** EXERCISE DETAILS **
Please rewrite the records from the line containing "Image resolution: width=1806" through the end of the records, replacing "screenshot" with "screen capture" and leaving everything else unchanged. Return only those lines.

** BEGIN INFORMATION GIVEN **

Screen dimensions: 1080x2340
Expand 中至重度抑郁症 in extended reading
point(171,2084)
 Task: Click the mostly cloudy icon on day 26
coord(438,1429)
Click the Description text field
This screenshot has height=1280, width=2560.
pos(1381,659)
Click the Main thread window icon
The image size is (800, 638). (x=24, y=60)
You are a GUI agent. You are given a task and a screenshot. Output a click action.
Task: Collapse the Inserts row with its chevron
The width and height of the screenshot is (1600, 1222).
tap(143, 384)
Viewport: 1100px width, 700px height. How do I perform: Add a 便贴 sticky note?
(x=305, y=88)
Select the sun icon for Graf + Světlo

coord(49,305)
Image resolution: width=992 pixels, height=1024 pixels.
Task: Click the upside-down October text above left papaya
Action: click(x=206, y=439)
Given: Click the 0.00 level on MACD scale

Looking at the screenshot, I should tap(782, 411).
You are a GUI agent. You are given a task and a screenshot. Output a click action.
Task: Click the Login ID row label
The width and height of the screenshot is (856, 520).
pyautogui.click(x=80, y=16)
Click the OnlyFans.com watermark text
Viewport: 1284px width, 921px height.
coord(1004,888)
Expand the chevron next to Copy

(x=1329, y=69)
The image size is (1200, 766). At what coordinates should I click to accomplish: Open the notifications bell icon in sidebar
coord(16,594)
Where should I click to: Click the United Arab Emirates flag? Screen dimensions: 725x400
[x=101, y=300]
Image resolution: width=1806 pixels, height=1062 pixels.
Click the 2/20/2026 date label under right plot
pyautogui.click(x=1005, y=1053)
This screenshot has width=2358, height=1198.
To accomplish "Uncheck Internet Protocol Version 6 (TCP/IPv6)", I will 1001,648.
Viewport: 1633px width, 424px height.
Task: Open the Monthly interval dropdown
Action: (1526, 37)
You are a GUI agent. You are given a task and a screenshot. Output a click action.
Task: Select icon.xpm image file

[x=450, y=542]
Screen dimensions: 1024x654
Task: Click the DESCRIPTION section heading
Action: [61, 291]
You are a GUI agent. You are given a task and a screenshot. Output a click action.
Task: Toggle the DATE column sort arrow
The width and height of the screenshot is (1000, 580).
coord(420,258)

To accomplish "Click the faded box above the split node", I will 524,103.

** END INFORMATION GIVEN **

** RESPONSE TO THE EXERCISE **
Image resolution: width=1806 pixels, height=1062 pixels.
Click the 2/20/2026 date label under right plot
pyautogui.click(x=1005, y=1053)
This screen capture has width=2358, height=1198.
To accomplish "Uncheck Internet Protocol Version 6 (TCP/IPv6)", I will 1001,648.
Viewport: 1633px width, 424px height.
Task: Open the Monthly interval dropdown
Action: (1526, 37)
You are a GUI agent. You are given a task and a screen capture. Output a click action.
Task: Select icon.xpm image file

[x=450, y=542]
Screen dimensions: 1024x654
Task: Click the DESCRIPTION section heading
Action: [61, 291]
You are a GUI agent. You are given a task and a screen capture. Output a click action.
Task: Toggle the DATE column sort arrow
The width and height of the screen capture is (1000, 580).
coord(420,258)

To accomplish "Click the faded box above the split node", I will 524,103.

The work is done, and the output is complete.